我得到的结果是(和删除PARTITION BY子句一样):
|12|2
1|12|3
2|13|4
3|13|5
4|12|
我想得到的结果是:
|12|3
|12|3
2|13|5
2|13|5
4|12|
任何人都知道这是否可能以及如何?非常感谢你!
编辑:我知道我可以使用两个JOIN
,一个ORDER BY
和一个DISTINCT ON
,但实际情况是数百万行这是非常低效的:
WITH events AS(
SELECT 1 as id, 12 as event, '2014-03-19 08:00:00'::timestamp as date
UNION SELECT 2 as id, 12 as event, '2014-03-19 08:30:00'::timestamp as date
UNION SELECT 3 as id, 13 as event, '2014-03-19 09:00:00'::timestamp as date
UNION SELECT 4 as id, 13 as event, '2014-03-19 09:30:00'::timestamp as date
UNION SELECT 5 as id, 12 as event, '2014-03-19 10:00:00'::timestamp as date
)
SELECT DISTINCT ON (e.id, e.date) e1.id, e.event, e2.id
FROM events e
LEFT JOIN events e1 ON (e1.date<=e.date AND e1.id!=e.id AND e1.event!=e.event)
LEFT JOIN events e2 ON (e2.date>=e.date AND e2.id!=e.id AND e2.event!=e.event)
ORDER BY e.date ASC, e.id ASC, e1.date DESC, e1.id DESC, e2.date ASC, e2.id ASC
答案 0 :(得分:9)
使用几个不同的window functions和两个子查询,这应该可以很快地运行:
WITH events(id, event, ts) AS (
VALUES
(1, 12, '2014-03-19 08:00:00'::timestamp)
,(2, 12, '2014-03-19 08:30:00')
,(3, 13, '2014-03-19 09:00:00')
,(4, 13, '2014-03-19 09:30:00')
,(5, 12, '2014-03-19 10:00:00')
)
SELECT first_value(pre_id) OVER (PARTITION BY grp ORDER BY ts) AS pre_id
, id, ts
, first_value(post_id) OVER (PARTITION BY grp ORDER BY ts DESC) AS post_id
FROM (
SELECT *, count(step) OVER w AS grp
FROM (
SELECT id, ts
, NULLIF(lag(event) OVER w, event) AS step
, lag(id) OVER w AS pre_id
, lead(id) OVER w AS post_id
FROM events
WINDOW w AS (ORDER BY ts)
) sub1
WINDOW w AS (ORDER BY ts)
) sub2
ORDER BY ts;
使用ts
作为时间戳列的名称
假设ts
是唯一的 - 并且 已编入索引 (a unique constraint会自动执行此操作)。
在具有50k行的真实生命表的测试中,它只需要单个索引扫描。
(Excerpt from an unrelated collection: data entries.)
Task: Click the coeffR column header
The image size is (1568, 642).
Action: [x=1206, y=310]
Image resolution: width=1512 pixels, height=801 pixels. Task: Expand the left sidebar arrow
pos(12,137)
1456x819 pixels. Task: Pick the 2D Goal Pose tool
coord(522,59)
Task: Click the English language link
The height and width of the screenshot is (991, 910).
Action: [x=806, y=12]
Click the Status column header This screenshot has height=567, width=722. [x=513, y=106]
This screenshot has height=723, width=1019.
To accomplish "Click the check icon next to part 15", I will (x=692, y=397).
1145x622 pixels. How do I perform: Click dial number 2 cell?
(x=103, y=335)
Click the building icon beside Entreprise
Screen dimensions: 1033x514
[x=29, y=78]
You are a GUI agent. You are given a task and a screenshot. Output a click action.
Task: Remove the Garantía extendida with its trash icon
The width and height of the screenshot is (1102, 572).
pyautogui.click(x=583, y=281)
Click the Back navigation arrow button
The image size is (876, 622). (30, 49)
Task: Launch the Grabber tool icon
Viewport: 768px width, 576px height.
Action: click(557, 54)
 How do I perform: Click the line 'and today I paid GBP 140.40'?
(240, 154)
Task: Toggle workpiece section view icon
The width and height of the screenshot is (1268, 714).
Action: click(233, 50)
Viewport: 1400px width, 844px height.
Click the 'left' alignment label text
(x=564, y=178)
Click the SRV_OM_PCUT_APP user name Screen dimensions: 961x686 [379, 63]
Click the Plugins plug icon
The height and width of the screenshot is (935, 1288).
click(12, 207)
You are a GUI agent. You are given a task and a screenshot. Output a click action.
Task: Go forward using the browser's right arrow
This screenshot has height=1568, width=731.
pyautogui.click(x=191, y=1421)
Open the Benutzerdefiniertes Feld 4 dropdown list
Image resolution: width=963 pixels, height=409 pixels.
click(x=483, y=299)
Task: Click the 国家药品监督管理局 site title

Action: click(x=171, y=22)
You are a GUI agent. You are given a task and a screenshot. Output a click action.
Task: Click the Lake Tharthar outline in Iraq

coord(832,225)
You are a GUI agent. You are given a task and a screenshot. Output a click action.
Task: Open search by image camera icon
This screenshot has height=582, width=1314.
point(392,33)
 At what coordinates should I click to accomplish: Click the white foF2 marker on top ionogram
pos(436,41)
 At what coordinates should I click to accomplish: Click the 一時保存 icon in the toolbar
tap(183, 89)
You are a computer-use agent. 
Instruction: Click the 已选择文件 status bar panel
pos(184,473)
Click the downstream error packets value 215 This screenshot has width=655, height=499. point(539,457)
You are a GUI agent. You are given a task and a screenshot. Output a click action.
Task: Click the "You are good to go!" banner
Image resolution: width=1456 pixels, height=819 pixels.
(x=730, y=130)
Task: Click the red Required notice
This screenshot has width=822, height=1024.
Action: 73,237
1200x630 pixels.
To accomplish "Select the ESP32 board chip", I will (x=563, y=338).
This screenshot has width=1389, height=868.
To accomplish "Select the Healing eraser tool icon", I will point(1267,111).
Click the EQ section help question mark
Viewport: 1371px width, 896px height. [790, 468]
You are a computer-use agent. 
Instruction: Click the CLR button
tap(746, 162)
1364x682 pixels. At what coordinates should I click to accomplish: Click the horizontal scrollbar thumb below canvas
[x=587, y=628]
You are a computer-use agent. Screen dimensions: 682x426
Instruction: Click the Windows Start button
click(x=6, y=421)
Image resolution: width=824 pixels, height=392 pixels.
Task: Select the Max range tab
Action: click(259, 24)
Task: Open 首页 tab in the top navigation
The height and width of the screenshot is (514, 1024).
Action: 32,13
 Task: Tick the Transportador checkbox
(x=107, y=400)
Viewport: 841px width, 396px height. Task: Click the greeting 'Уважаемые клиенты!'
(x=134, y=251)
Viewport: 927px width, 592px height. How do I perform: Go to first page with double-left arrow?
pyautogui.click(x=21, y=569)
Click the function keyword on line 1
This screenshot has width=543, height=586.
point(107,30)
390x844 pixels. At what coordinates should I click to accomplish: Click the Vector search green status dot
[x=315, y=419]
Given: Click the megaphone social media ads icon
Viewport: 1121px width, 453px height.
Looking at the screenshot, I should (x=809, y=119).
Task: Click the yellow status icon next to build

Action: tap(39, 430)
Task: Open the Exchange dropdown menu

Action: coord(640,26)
所以,即使有大桌子也应该快得体。相比之下,您的join / distinct查询在一分钟后没有完成(如预期的那样) 即使是优化版本,一次处理一个交叉连接(左连接几乎没有限制条件实际上是有限的交叉连接)也不会在一分钟后完成。
为了使用大表获得最佳性能,请调整内存设置,尤其是work_mem
(对于大型排序操作)。如果可以节省RAM,请考虑暂时为会话设置更高(更高)。阅读更多here和here。
在子查询sub1
中查看上一行中的事件,并且只保留该事件(如果已更改),从而标记新组的第一个元素。同时,获取上一行和下一行的id
(pre_id
,post_id
)。
在子查询sub2
中,count()
仅计算非空值。结果grp
标记连续相同事件块中的对等。
在最后的SELECT
中,为每行获取每组的第一个pre_id
和最后一个post_id
,以获得所需的结果。
实际上,这应该在外部SELECT
:
last_value(post_id) OVER (PARTITION BY grp ORDER BY ts
RANGE BETWEEN UNBOUNDED PRECEDING
AND UNBOUNDED FOLLOWING) AS post_id
...因为窗口的排序顺序与pre_id
的窗口一致,所以只需要一个排序。快速测试似乎证实了这一点。 More about this frame definition.